仏陀とは、目覚めたものの意で、本名はシッダールタ・ゴータマといいます。
彼は生まれた時から聖人だったわけではなく、私たちと同じに悩み苦しむ人間でした。王族に生まれ、何不自由ない暮らしをしながらも、なぜこの世には生老病死があるのかという疑問が頭を離れず、真理を追究したいという想いに駆られ、妻子を捨てて出家します。
そして苦行の末、ようやく真理に辿り着きます。
ここに私は人間の救いを見るのです。仏陀も私たちと同じ悩みを抱えた人間だったという事実は、私たちも仏陀のように悟りを得ることが出来るのかもしれないという大きな希望を抱かせてくれます。
やがて目覚めた仏陀は自分が悟った真理を人に布教してまわります。
仏陀はきっと後世に生きる人間が同じように悩み苦しむことをわかっていたのでしょう。そしてそれを救う為に、教えを説いてまわりました。そうして語られた言葉は、後に書物として書き留められ、今を生きる私達の手元にも届けられています。
2500年もの時を経て、仏陀の言葉は今なお後世の人間を導いてゆく…。私はいつもそこに大きな感動を覚えます。
法句経の教えは次のようなものです。
私たちの想いが全てを作り出している。心が世界を作り出す。だから心を整えよ。穢れた心は悪を生み出し、清らかな心は善を生み出す—。
星玲子の父が教えた糸車の法則ですね。
しかし糸車の法則は頭ではわかっていても、我が身を振り返って反省してみるとなかなか実践するのは難しいものですね。(苦笑)
しかし、この法則が物理学や心理学が説いている法則と同じであることに気づいたとき、愕然としました。

-------------------------

(指示内容 A): 記録のうち「Click the dev branch name in output」を含む行から始まり「Looking at the screenshot, I should coord(230,370).」を含む行で終わる範囲を、「番号」と「内容」の2列からなるMarkdownの表に書き直してください。空行は除き、各行に番号を付けること。

-------------------------

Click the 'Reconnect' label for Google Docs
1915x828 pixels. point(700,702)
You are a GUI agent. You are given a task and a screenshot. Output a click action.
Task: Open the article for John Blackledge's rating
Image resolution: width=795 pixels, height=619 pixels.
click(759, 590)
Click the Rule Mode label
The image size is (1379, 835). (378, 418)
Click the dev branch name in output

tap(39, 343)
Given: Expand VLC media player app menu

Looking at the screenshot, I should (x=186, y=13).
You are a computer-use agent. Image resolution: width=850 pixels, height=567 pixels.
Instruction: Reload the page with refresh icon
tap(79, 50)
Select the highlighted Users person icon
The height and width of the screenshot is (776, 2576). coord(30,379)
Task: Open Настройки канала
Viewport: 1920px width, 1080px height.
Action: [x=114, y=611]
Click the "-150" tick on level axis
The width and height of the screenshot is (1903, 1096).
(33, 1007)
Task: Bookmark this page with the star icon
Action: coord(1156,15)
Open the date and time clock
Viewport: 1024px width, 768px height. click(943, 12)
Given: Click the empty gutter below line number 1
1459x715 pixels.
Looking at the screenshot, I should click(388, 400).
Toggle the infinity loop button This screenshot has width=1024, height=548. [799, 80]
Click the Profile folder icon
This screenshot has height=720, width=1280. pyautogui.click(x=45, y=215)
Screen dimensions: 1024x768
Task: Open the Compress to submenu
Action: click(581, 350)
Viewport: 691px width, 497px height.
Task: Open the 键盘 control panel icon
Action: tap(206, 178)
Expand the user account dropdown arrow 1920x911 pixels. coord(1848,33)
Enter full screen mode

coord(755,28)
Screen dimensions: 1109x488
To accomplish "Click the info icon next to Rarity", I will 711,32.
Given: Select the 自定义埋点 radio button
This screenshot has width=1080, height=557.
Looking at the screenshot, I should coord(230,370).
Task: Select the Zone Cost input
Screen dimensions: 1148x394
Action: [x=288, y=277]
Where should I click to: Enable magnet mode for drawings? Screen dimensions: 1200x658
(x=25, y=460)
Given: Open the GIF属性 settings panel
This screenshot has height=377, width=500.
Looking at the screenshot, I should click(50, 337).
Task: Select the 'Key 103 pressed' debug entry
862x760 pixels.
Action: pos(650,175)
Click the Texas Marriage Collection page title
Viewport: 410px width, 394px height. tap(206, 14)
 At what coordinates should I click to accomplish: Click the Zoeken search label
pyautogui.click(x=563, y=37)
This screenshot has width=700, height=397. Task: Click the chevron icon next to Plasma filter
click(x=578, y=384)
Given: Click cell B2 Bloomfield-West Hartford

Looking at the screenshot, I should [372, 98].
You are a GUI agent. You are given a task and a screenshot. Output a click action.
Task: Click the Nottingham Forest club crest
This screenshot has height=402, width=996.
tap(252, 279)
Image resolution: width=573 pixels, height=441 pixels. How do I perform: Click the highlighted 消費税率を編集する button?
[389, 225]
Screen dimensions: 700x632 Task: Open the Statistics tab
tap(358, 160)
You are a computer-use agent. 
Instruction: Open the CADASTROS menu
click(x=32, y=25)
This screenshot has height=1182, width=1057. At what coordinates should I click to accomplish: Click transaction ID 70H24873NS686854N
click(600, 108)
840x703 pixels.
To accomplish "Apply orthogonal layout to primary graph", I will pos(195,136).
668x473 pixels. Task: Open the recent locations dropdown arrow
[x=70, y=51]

-------------------------

(指示内容 B): 仏陀と法句経についての読解文を、最後の文の続きから書き継いでください。

(回答 A):
| 番号 | 内容 |
|---|---|
| 1 | Click the dev branch name in output |
| 2 | tap(39, 343) |
| 3 | Given: Expand VLC media player app menu |
| 4 | Looking at the screenshot, I should (x=186, y=13). |
| 5 | You are a computer-use agent. Image resolution: width=850 pixels, height=567 pixels. |
| 6 | Instruction: Reload the page with refresh icon |
| 7 | tap(79, 50) |
| 8 | Select the highlighted Users person icon |
| 9 | The height and width of the screenshot is (776, 2576). coord(30,379) |
| 10 | Task: Open Настройки канала |
| 11 | Viewport: 1920px width, 1080px height. |
| 12 | Action: [x=114, y=611] |
| 13 | Click the "-150" tick on level axis |
| 14 | The width and height of the screenshot is (1903, 1096). |
| 15 | (33, 1007) |
| 16 | Task: Bookmark this page with the star icon |
| 17 | Action: coord(1156,15) |
| 18 | Open the date and time clock |
| 19 | Viewport: 1024px width, 768px height. click(943, 12) |
| 20 | Given: Click the empty gutter below line number 1 |
| 21 | 1459x715 pixels. |
| 22 | Looking at the screenshot, I should click(388, 400). |
| 23 | Toggle the infinity loop button This screenshot has width=1024, height=548. [799, 80] |
| 24 | Click the Profile folder icon |
| 25 | This screenshot has height=720, width=1280. pyautogui.click(x=45, y=215) |
| 26 | Screen dimensions: 1024x768 |
| 27 | Task: Open the Compress to submenu |
| 28 | Action: click(581, 350) |
| 29 | Viewport: 691px width, 497px height. |
| 30 | Task: Open the 键盘 control panel icon |
| 31 | Action: tap(206, 178) |
| 32 | Expand the user account dropdown arrow 1920x911 pixels. coord(1848,33) |
| 33 | Enter full screen mode |
| 34 | coord(755,28) |
| 35 | Screen dimensions: 1109x488 |
| 36 | To accomplish "Click the info icon next to Rarity", I will 711,32. |
| 37 | Given: Select the 自定义埋点 radio button |
| 38 | This screenshot has width=1080, height=557. |
| 39 | Looking at the screenshot, I should coord(230,370). |

(回答 B):
私自身、仕事で成功するにはどうしたらいいのか、どうすれば幸福になれるのか、もがき悩み苦しみ、成功哲学や物理学・心理学の本を読みあさりましたが、結局最後に辿り着いたのは、仏教の世界でした。
ボーアやハイゼンベルクら20世紀の量子物理学者達が発見したこと、フロイトやユングら心理学者達が唱えていること、ナポレオン・ヒルやチャールズ・ハーネルらビジネス界の成功者達が成功哲学の分野で唱えていること、それらが全て2500年前に仏陀が説いたことと同じであることを知った時、人間の叡智の素晴らしさに感動と感謝の涙が溢れました。
仏縁というものがあるのなら、私は確かにその縁に導かれたのでしょう。そして今生でその縁を結んでくれたのは佐々木丸美さんの作品群でした。
『水に描かれた館』には、次のようにあります。
「ニーチェやフロイト、ユング、哲学者や精神分析者たちは、自らの研究が東洋思想の仏教にたどり着くことに驚嘆していた。詩人リルケも、文豪ゲーテも、仏陀の教理に近づいている。人間が人間として目覚めるところは結局万人共通なのだろう。」
法句経の第一章第一句には、このようにあります。
人は心に思うものになる。
あらゆるものは、心に思うことから生じ、思いによって世界は創られる。
量子力学は人間の意識が物質を生み出すことを解き明かしつつあります。心理学は潜在意識が現実を生み出すことを教えています。
仏教・科学・心理学、異なる学問が全て同じ真理を教えていることに、深い感動を覚えずにはいられません。
この真理を理解し、実践したときに初めて人は幸福になれるのでしょう。そのために仏陀は八正道といって、真理を会得するための8つの方法を説きました。(正見、正思惟、正語、正業、正命、正精進、正念、正定)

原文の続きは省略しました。